Ronald Reagan exploited the Laffer Curve, using it to claim that if elected, he would lower taxes and actually increase total tax revenue, which was a pretty innovative idea at the time. While campaigning in 1980, the top income tax bracket was as high as 70%. It seemed likely there was room to drop the rate and boost revenue, although nobody could know for sure what would happen. Arthur Laffer himself never claimed to know what the optimal tax rate was, so he couldn’t say whether a 70% rate was above or below the inflection point. In any case, today’s tax rates are much lower than in 1980, yet Republicans generally stick with the party line that lowering tax rates will lower burdens on businesses and on “job-creators,” therefore increasing revenue. Laffer never claimed that you could lower tax rates forever — he only says that revenue would increase by lowering rates* if those rates are currently on the downward-sloping side of the curve*.

So what does any of this have to do with casinos? Consider the discussion regarding Free Play. On one hand, marketers use it to drive trips and boost revenue, meanwhile the finance department sees a huge cost to the company, often the largest expense in the entire marketing budget. Regardless, there’s rarely much time spent determining the optimal rate. Instead, most casinos have a fixed schedule — something like, $100 average theo earns $10 free play, etc. — that is loosely based on tradition, some vague notion of what the total reinvestment rate should be, pressure from execs to either boost revenue or cut spending, and marketing’s gut feeling. But the Laffer Curve concept should be applied here — in fact it is custom-made for situations like this! Think about it — if you give zero FreePlay, then obviously it will not boost revenue or profitability. On the opposite extreme, if you gave everyone, say, 100% of their average theo in FreePlay, then it won’t boost profits either — most customers will play with your money for their entire trip. In one small deviation from the tax revenue curve, at 100% reinvestment, the profit boost will be lower than zero, as many players will not play with any of their own money. So somewhere in between is the optimal rate for providing the maximum profit boost. But do you know what it is? Have you tested multiple rates to see how customers react?

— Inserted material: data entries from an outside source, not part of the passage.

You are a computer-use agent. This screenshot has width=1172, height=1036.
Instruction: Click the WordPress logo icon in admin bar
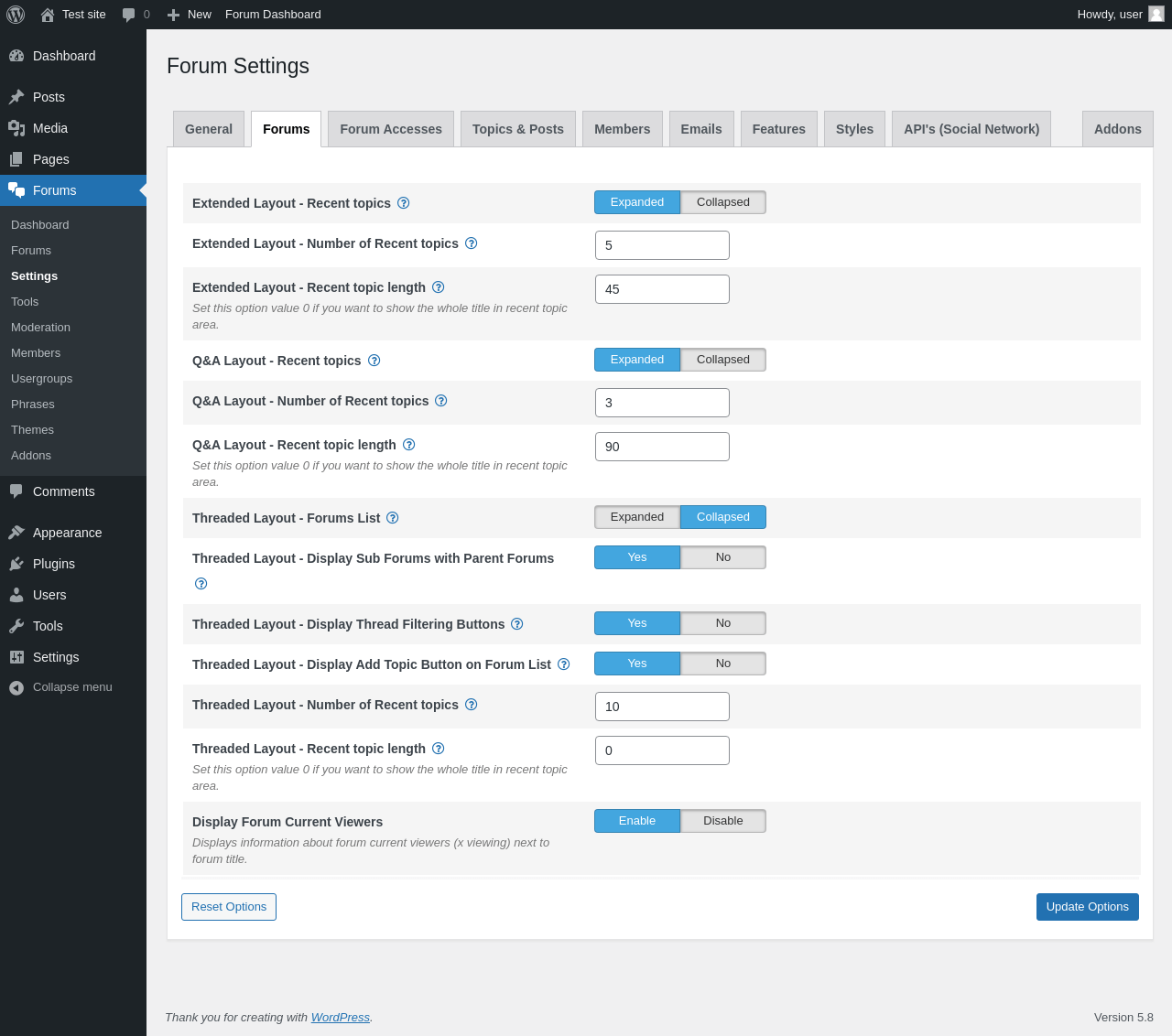pos(16,15)
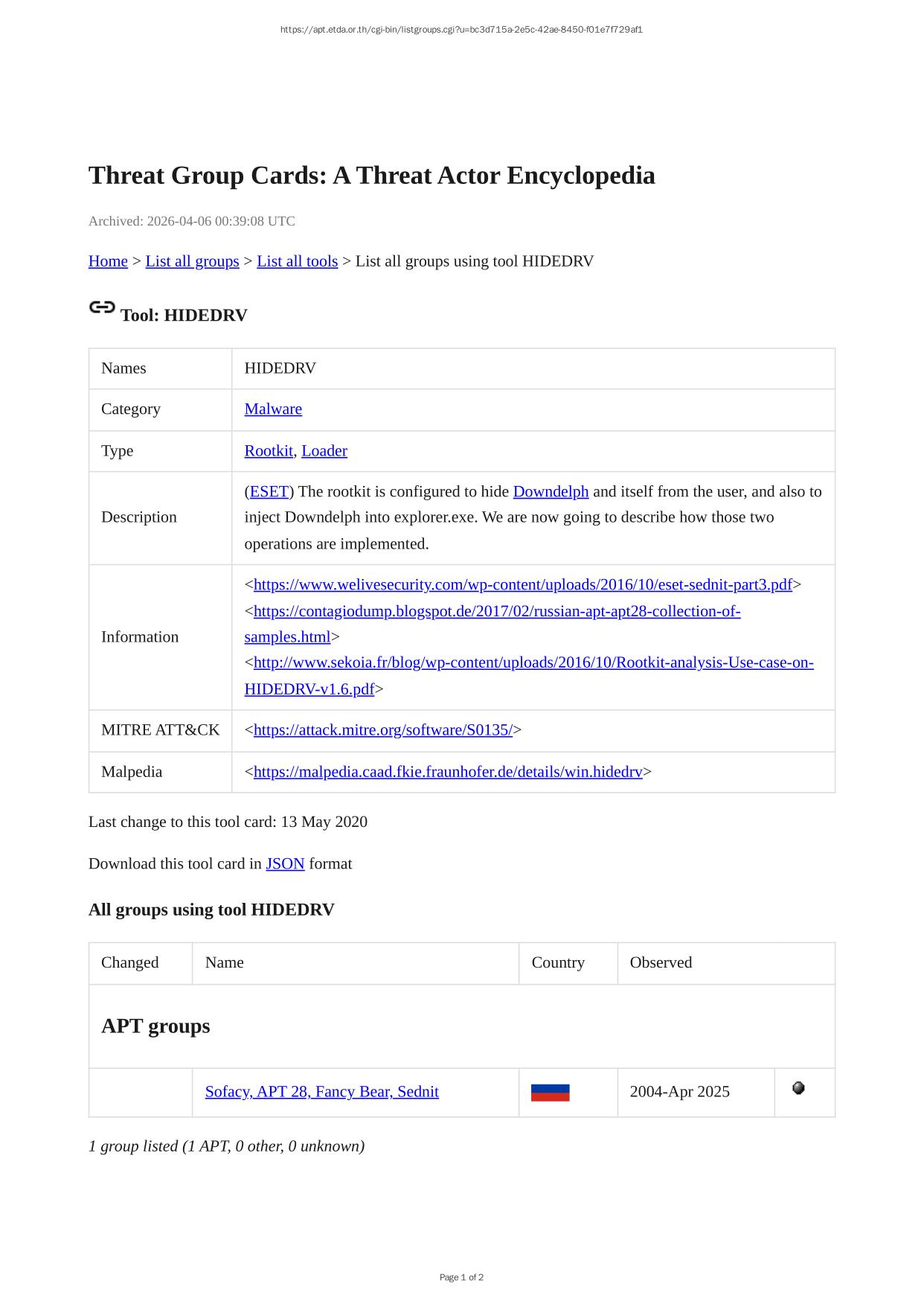Click the dark sphere status icon
This screenshot has height=1307, width=924.
798,1088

Notice that in the chart, the y-axis measures the profitability boost in dollars, and the goal is to maximize that. Not the ROI, or response rate, or profit margin. Your goal should always be to maximize profit dollars, not statistics. Finding the optimal rate is difficult — in all likelihood, it is different among various customer segments, and it’s usually a moving target, based on macroeconomics and your competition. But thinking of the benefits of FreePlay as a curve should help you better frame the discussion.